The reply should hold only the lines from the one with "This screenshot has height=836, width=1284." through the end of the data, each given exactly.
START Dataset records
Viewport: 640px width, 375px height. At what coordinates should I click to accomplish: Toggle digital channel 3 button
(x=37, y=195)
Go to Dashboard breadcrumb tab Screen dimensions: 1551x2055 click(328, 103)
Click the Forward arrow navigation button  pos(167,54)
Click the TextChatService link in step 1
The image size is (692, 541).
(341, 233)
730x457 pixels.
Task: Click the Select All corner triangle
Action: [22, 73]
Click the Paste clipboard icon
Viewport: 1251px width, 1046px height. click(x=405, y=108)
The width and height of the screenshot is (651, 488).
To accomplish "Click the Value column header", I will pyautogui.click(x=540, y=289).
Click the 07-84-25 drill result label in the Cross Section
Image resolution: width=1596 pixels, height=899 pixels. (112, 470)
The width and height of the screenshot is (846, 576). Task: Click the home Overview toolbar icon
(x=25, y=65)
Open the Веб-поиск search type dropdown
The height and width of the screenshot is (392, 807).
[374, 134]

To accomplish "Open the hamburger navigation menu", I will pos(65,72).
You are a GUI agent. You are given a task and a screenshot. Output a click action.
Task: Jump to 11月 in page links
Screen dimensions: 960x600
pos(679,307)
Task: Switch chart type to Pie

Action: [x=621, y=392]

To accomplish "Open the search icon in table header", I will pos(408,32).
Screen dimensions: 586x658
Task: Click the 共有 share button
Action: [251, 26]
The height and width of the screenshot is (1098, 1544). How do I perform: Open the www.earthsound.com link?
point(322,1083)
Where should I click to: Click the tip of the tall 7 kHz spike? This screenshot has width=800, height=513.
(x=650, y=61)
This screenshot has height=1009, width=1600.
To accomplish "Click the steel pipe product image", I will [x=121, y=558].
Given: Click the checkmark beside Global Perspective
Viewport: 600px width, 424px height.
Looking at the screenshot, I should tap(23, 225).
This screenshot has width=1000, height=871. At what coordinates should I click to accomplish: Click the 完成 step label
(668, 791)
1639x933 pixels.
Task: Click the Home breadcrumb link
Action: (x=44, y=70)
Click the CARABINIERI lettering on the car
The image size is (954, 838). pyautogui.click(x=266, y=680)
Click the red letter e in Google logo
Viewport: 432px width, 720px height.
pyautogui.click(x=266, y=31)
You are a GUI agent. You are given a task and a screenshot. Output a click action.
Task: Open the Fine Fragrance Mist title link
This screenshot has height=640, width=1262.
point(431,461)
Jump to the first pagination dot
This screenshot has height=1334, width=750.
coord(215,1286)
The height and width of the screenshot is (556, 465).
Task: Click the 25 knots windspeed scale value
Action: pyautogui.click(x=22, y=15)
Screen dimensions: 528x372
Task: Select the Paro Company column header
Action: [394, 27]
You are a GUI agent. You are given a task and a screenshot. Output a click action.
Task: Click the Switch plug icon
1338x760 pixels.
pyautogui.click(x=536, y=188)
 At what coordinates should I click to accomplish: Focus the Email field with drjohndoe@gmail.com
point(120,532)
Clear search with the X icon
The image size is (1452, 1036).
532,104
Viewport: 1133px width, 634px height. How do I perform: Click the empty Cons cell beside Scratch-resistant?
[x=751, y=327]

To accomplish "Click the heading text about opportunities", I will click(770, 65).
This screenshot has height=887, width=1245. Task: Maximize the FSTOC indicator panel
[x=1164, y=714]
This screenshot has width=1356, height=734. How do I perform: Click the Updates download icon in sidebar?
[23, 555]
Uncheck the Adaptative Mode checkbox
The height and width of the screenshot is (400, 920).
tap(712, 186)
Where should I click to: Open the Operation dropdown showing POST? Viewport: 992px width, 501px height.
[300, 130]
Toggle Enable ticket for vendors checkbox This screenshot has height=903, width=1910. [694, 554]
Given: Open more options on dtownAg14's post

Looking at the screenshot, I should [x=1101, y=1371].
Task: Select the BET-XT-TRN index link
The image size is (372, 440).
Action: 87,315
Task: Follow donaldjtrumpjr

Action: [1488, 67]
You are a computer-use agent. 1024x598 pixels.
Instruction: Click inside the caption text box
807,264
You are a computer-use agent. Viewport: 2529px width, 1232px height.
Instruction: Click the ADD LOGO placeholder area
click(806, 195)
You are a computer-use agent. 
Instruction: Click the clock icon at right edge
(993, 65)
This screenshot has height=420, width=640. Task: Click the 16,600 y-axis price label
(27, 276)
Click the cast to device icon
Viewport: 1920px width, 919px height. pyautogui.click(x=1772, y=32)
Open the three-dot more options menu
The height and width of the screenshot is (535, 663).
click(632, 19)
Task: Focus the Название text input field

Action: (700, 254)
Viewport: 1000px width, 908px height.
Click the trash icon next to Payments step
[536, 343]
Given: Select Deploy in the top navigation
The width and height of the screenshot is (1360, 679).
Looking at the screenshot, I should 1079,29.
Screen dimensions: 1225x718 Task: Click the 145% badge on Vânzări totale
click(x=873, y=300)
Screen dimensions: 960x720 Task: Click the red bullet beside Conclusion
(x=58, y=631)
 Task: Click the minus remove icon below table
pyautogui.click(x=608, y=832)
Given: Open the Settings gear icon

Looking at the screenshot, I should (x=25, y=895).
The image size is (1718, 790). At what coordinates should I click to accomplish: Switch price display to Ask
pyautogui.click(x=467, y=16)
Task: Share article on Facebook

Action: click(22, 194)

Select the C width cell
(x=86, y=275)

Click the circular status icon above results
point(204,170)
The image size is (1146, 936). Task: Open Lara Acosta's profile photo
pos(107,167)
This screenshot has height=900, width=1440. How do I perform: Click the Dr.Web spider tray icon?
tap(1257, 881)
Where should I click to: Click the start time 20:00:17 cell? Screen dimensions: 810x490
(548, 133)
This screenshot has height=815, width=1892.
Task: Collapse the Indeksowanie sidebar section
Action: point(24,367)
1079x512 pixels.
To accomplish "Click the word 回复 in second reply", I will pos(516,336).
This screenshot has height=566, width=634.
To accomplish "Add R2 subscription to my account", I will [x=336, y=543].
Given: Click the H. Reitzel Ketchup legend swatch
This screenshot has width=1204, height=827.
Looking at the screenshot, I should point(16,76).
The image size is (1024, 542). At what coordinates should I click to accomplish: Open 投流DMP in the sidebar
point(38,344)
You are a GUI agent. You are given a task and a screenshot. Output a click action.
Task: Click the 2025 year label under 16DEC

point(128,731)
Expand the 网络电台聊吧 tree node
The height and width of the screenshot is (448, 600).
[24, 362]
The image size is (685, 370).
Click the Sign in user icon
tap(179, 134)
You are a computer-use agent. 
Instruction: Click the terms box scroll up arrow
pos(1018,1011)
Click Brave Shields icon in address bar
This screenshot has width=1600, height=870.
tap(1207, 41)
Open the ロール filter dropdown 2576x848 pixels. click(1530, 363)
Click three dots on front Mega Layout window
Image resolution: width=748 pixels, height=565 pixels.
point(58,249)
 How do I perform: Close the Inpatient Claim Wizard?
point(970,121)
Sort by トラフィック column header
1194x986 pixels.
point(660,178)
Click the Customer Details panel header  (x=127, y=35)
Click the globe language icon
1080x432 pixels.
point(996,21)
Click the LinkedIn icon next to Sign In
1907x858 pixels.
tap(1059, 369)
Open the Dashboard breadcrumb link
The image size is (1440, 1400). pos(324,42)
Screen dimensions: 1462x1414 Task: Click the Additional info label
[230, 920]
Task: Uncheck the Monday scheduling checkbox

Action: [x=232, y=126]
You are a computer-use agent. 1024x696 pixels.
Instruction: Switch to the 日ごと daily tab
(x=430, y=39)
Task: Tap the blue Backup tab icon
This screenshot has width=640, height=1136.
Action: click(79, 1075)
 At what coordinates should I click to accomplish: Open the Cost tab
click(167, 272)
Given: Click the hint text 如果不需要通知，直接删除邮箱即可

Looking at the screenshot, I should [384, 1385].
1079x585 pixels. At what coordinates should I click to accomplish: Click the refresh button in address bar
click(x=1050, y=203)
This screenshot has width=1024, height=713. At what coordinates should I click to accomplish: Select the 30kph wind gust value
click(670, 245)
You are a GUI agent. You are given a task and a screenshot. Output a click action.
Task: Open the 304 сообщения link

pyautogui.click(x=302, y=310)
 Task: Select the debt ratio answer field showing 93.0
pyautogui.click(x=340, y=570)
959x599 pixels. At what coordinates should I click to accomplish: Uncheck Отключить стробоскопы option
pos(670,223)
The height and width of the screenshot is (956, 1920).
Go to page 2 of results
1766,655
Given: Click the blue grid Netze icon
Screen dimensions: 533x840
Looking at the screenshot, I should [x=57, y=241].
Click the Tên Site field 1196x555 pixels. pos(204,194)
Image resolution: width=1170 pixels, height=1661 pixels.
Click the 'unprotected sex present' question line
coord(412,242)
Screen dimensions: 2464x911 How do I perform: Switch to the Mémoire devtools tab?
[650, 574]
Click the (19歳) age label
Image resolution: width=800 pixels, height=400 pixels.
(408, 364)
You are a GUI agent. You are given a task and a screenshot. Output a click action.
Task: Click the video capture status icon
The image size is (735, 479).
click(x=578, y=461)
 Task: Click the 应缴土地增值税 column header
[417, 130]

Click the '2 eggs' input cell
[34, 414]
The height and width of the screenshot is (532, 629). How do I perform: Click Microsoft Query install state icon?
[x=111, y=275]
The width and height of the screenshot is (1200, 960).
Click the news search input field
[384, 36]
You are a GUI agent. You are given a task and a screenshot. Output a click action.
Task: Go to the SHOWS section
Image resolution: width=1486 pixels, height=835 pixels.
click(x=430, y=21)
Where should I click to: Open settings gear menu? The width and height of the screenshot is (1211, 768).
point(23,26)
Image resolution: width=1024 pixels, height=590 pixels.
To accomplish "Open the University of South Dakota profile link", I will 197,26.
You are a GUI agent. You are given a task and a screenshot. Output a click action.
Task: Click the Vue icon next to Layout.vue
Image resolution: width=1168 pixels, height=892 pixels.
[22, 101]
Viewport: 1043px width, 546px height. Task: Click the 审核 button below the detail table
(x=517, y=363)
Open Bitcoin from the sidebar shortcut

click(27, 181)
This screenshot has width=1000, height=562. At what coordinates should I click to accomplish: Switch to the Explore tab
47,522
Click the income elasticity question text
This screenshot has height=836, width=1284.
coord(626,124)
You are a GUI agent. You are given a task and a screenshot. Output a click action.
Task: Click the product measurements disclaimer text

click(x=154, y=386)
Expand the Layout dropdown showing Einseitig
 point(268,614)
END Dataset records
• _Exercise answer_
This screenshot has height=836, width=1284.
coord(626,124)
You are a GUI agent. You are given a task and a screenshot. Output a click action.
Task: Click the product measurements disclaimer text

click(x=154, y=386)
Expand the Layout dropdown showing Einseitig
 point(268,614)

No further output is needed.